– Можно Евгению Александровну? – спросил офицер.
Она крикнула:
– Мам, к тебе!
Раздался голос Жени:
– Кто там?
– Какие-то два гражданина, – сказала девушка и ушла обратно в свою комнату.
Вышла Женя. Постарела…
Офицер, стараясь быть вежливым, проговорил очень тихо:
– Гражданка Аллилуева. Вы арестованы. Вот постановление. – И протянул бумагу. – Обыск сделаем в ваше отсутствие. Одевайтесь, возьмите теплые вещи и двадцать пять рублей на всякий случай.
– Да, я уж давно собралась… – И крикнула: – Доченька… я пошла.
Та высунулась из комнаты, все еще не понимая:
– Мам, ты куда?
– Туда. Запомни, девочка: от сумы да от тюрьмы не зарекайся, в наше время они рядом, – засмеялась, чмокнула дочь в щеку. В чем была, почти бегом, мимо меня и оперативника, – к входной двери. Выскочила на лестницу…
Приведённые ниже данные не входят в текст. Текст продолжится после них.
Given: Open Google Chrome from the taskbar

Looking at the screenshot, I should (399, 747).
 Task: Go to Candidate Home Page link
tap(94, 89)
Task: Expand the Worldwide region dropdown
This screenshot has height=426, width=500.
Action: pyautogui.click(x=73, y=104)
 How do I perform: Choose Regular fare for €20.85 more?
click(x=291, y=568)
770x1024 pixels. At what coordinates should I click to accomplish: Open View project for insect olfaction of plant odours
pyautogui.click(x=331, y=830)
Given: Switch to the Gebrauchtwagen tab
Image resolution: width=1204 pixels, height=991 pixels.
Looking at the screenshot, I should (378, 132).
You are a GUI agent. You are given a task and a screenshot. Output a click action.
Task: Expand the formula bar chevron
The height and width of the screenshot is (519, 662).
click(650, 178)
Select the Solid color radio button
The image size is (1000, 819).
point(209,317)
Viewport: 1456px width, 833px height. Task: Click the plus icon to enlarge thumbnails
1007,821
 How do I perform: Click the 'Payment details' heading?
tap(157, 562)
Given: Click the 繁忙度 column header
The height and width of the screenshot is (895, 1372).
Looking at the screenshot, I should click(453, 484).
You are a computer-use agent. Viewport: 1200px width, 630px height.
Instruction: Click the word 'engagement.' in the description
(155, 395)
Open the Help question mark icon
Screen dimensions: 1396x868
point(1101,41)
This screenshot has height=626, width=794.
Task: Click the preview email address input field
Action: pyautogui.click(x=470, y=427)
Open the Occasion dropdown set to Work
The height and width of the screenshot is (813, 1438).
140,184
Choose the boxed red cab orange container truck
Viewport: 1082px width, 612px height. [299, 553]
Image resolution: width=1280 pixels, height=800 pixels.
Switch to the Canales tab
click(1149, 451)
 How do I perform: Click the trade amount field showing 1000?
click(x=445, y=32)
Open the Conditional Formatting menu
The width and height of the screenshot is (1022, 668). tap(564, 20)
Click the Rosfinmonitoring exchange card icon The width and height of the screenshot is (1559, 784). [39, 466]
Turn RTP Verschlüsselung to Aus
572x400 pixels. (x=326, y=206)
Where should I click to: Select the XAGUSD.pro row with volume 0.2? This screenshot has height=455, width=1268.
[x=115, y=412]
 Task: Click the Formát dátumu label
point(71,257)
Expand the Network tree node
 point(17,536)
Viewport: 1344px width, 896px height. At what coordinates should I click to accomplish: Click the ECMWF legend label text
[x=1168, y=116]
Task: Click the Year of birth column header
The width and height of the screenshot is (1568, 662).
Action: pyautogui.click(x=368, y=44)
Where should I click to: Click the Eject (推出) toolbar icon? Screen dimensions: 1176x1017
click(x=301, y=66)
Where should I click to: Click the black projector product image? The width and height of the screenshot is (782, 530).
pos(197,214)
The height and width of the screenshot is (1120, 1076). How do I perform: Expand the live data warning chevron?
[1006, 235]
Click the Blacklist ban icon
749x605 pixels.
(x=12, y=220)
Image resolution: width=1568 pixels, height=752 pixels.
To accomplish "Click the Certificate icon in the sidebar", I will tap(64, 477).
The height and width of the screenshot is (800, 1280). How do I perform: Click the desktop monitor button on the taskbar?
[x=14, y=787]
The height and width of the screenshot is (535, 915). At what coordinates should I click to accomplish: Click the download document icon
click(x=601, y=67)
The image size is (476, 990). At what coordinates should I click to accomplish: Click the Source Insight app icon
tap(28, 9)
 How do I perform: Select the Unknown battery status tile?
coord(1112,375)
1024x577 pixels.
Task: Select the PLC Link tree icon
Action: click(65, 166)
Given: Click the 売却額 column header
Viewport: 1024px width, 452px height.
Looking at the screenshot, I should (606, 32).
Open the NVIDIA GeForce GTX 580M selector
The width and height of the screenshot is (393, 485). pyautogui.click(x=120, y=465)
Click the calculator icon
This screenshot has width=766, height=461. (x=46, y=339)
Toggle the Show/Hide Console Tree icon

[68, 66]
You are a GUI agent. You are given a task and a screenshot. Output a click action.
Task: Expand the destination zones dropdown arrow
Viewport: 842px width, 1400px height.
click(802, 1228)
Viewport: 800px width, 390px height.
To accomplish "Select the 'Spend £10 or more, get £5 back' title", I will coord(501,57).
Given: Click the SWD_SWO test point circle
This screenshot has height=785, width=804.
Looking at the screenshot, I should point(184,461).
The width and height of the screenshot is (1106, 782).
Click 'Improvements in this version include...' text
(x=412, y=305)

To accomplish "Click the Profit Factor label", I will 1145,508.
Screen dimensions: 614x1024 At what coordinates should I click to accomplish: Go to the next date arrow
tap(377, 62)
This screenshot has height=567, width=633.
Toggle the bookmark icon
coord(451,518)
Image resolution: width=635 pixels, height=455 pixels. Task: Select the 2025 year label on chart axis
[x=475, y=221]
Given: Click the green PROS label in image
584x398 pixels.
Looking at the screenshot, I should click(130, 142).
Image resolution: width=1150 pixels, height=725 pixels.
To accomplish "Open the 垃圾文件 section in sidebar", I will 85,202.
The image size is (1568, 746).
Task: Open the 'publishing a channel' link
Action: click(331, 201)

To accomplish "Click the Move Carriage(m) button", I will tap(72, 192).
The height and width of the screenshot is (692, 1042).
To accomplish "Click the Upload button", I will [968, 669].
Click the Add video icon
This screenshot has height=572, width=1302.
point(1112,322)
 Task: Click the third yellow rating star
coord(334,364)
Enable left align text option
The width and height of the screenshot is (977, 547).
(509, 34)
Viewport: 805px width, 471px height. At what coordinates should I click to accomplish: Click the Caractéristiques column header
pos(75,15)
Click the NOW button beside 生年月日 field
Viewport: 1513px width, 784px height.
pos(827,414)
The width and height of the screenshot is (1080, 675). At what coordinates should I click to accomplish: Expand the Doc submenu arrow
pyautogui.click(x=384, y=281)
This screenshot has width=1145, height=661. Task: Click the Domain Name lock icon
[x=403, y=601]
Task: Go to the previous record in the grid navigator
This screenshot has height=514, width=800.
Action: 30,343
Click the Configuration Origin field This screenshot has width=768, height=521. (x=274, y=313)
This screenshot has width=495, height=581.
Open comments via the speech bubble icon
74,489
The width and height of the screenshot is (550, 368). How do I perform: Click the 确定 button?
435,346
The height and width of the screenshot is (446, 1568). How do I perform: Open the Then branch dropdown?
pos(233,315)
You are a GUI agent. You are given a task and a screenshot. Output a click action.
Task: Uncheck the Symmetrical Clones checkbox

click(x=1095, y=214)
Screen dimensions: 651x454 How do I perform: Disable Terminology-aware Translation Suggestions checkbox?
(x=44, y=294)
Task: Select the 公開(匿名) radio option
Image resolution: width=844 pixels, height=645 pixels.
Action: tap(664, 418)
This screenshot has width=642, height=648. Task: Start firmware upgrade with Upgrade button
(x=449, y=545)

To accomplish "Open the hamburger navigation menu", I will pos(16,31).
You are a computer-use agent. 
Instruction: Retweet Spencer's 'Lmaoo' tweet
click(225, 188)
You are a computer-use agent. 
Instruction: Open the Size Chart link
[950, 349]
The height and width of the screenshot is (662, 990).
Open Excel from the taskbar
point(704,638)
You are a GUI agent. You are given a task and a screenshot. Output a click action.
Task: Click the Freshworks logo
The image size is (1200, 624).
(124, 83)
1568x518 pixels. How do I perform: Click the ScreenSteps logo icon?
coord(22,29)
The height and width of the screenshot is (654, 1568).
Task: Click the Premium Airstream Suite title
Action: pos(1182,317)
Я помнил и про Савинкова, и про моего соседа. Рванулся за ней. Успел. У самых перил, когда она уже перегибалась, схватил ее. Молча боролись. Оперативник стоял остолбеневший. Билось в руках сильное тело, а я шептал бессвязно:
– Жить надо! Разве можно… У вас дочь…
Она смотрела безумными глазами. Сказала:
– Он хотя бы зверь. А ты ничтожество, Фудзи! Ты – никто, ты – его плевок. Неужто не стыдно, ведь ты старый человек. Пусти, не буду.
Я отпустил. Она молча стала спускаться в сопровождении офицера. Я остался стоять у квартиры. Там, в машине, ее ждали еще двое.
Точно не помню, но, кажется, через месяц он посадил Анну Сергеевну, родную сестру Нади.
Я был у него на Ближней, когда в комнату вбежала Светлана. Она, видно, только что приехала, даже не сняла пальто.
– Папа, тетю за что?! Ну так же нельзя!
– Знала слишком много, болтала слишком много. Это на руку врагам. Никогда меня об этом не спрашивай. – Добавил любимую присказку: – Есть у нас особое ведомство. Оно и нас с тобой арестует, если партии это понадобится.
Он был щедр. Вскоре партии понадобились родственники уже первой его жены.
Он отправил в ссылку Джоника Сванидзе, сына расстрелянных им Алеши и Марии Сванидзе.
Вся посвященная Москва (то есть партийная, литературная, научная элита) говорила (конечно, исключительно с близкими) об этих арестах, повторяя с ужасом: «Неужели снова тридцать седьмой год?»
В это время он не пустил меня в Париж. Окончательно сделал меня специалистом по своей семье…
Помню, я сидел у него на Ближней, дело было еще до убийства Михоэлса. Мы выпили «сока», как он называл молодое грузинское вино.
И Коба заговорил:
– У тебя есть дочь, а у меня… то ли есть, то ли нет. Я ведь ее очень любил. Но она… – Он махнул рукой. – Ты не знаешь, это было в начале войны… – (Откуда мне знать, если я тогда…) – Васька на своей бардачной квартире познакомил ее с писакой, ловким говоруном, жидом, конечно. Ты представляешь, моя скромница Светанька в своих детских полуботинках без каблуков пошла танцевать с ним. Жиду сорок лет, и он – главный ебарь Москвы. Мне Лаврентий сообщил поговорку о нем: «Мужья на Каплера не обижаются» – стольких выеб! Она с ним начала встречаться!